I kind of see it like this.....

I like reading a book (not porn - just a bog standard book though I did read 50 shades )

DH likes to watch a bit of porn

When I was younger (Ok, so at 30 im not exactly ancient now), it used to bother me but as I've got older I just can't be bothered making a big deal out of it. The internet has defo made it more accessible to both men and women which is fine if that's what you're into. It could be said that the internet has made reading more accessible - downloading books to kindle.

DH watched porn before he met me. It doesn't think i'm not good enough. He doesn't want to go out and cheat on me - it's just something he enjoys so as long as I don't have to hear all about it, then i'm really not bothered.

One could even rephrase the OP to ask "why do women in relationships read Fifty Shades of Gray?

The answer is: because they get off on it. The better question is why does visual pornography arouse such disgust whereas written pornography does not?

Wildcherry1976 Fri 13-Sep-13 08:07:30

Men are visual creatures and porn is an aid to exploring their sexual fantasies. They serve the same purpose as erotic novels. Women in relationships should only be concerned if their sex life is dwindling and/or is non existent. In which case, porn has become a replacement for them.

To the person who posted this thread I say;

Would you rather he stopped watching porn and fantasised about the local waitress at the coffee shop down the street? Everyone needs to fantasise. It is, on the whole, a very healthy and necessary activity and does not mean that you are not enough for him. Trying to suppress that could do far more damage to your relationship than good. You don't need to condone his activity just don't give him a hard time about it. If your sex life is less than Stella focus on improving this without laying blame. Take some risks in your relationship and have some fun.

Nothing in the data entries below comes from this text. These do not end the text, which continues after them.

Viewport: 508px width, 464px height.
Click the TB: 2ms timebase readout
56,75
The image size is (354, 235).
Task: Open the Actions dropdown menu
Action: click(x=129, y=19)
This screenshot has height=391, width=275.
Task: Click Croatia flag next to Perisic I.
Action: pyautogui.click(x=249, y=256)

openseason Wed 06-Nov-13 12:25:08

to me men are more visual so it exciting to watch its not just men who watch it a lot of women do too sometimes you find yourself watching it to put a bit of spice back n to your own sex life.

Daddyofone Wed 06-Nov-13 20:59:13

I think a thing is that the ramifications of sex if you do it right ( i.e. make a baby ) , on a physical level, are far more serious for a woman than a man. So it's bound to effect perceptions and behaviour. Which is why women seem more interested in things like 50 Shades where she gets her man at the end of a trilogy ( I'm guessing ) , and men are more at ease with masterbating over different porn actors every time they tune in.

So again, purely on a physical level, a man could successfully be party to creating babies on a daily basis in theory, a woman obviously is in a different situation. Which I guess explaines why in some species, males in the animal kingdom have a large group of females that they have sex with and fight to the death for.

MistAllChuckingFrighty Wed 06-Nov-13 21:07:48

I find Stella does fuck-all for my relationship

It makes my husband don a wife beater vest and makes his dick go soft

Just my opinion

Biggedybiggedybongsoitis Thu 07-Nov-13 09:51:59

To aid masturbation.

VikingTon Fri 08-Nov-13 16:39:04

^ Lol wut

UrbanDad Thu 28-Nov-13 20:58:34

"Scientists at the University of Montreal launched a search for men who had never looked at pornography - but couldn't find any"
http://www.telegraph.co.uk/women/sex/6709646/All-men-watch-porn-scientists-find.html

erilou38 Fri 29-Nov-13 13:26:41

My husband is 26 and he loves watching porn. I guess it'sbecause he is still fairly young and highly-sexed. He usually watching it twice a day. I'm 38, his sexy older Milf he calls me LOL and i have to admit that i love porn too! Quite often we watch it together and then actoutsome of the scenes!

Berzingaa Fri 29-Nov-13 19:41:45

I'm 20 and my partners 23 we frequently watch porn together, we both have a rather high sex drive anyway having sex 1-2 a night (bar that time of the month) It's fun, I personally don't see the issue..

sazgirl Mon 03-Mar-14 14:41:58

I love watching porn. I watch alone and with DH and very regularly. Nothing wrong with it, it enriches and varies our sex life. I feel empowered, in charge and very very sexy...DH never complains he "loves me to bits"
never feel guilty...its just good sexy fun !!!